>> Begin

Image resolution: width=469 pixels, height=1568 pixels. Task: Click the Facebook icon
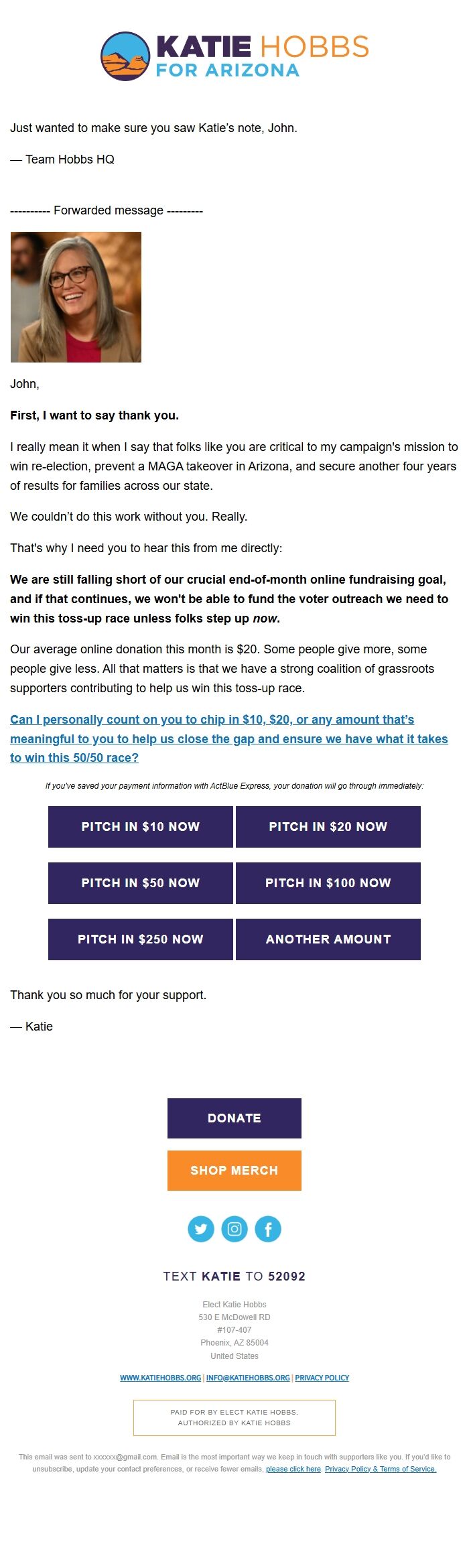pos(267,1228)
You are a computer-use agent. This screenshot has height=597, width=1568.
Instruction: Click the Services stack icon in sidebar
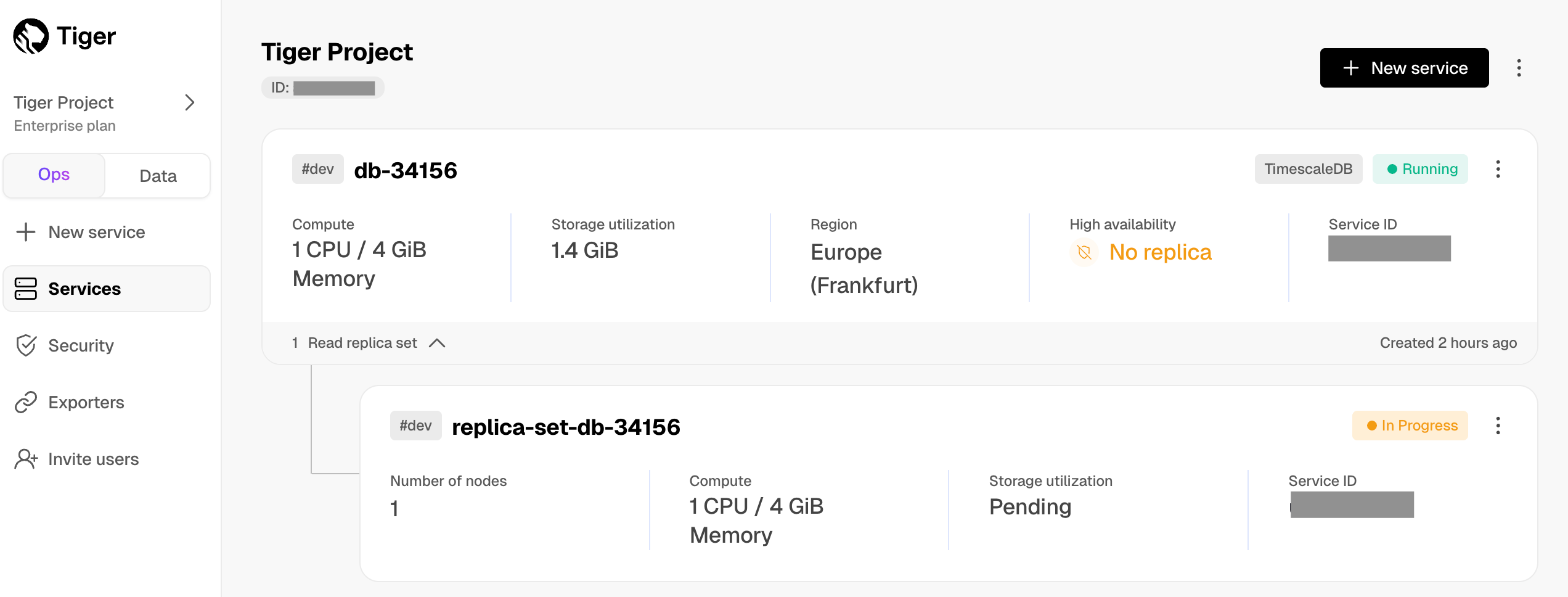coord(26,289)
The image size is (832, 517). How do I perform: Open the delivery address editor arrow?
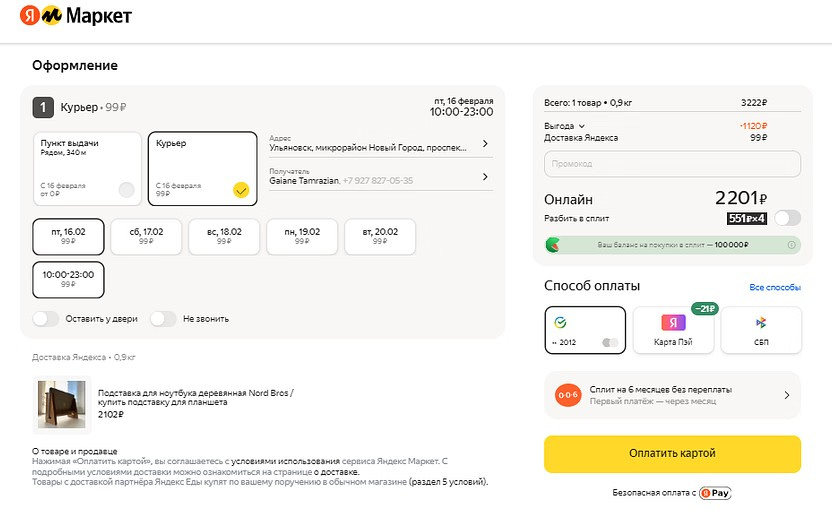485,144

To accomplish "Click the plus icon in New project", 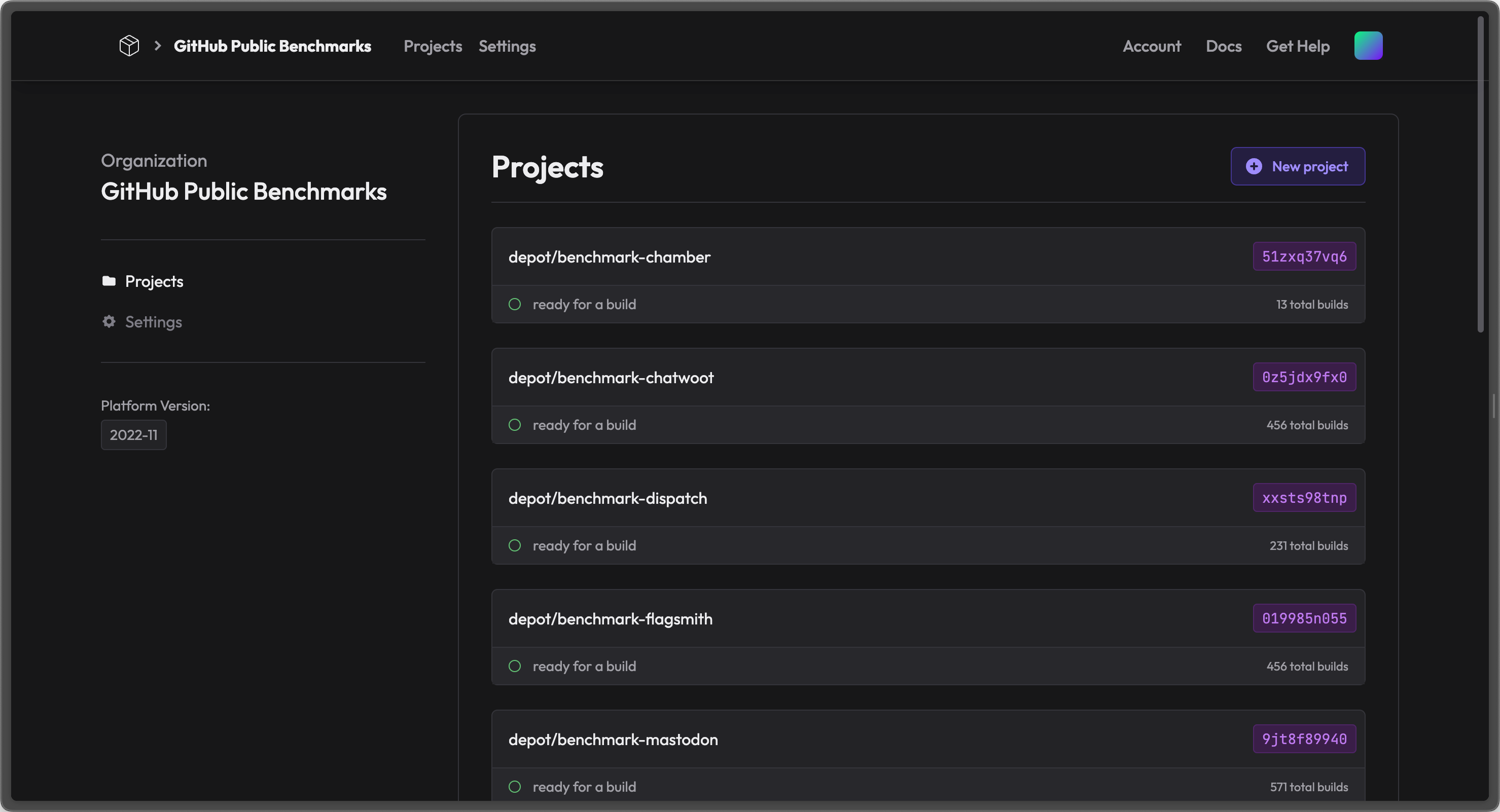I will coord(1254,166).
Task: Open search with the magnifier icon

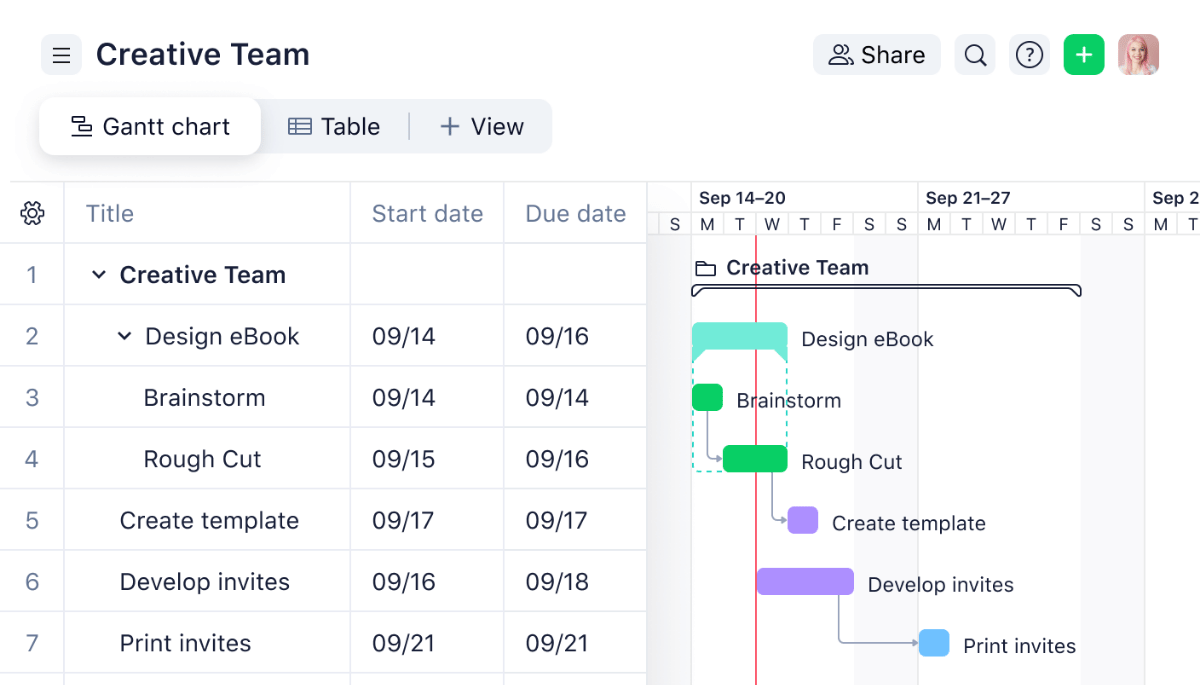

>> End

▶ **WORK REQUIRED**:
Show every line from the items above that contains the word "Open".

▶ **FINISHED TASK**:
The image size is (832, 517). How do I perform: Open the delivery address editor arrow?
Task: Open search with the magnifier icon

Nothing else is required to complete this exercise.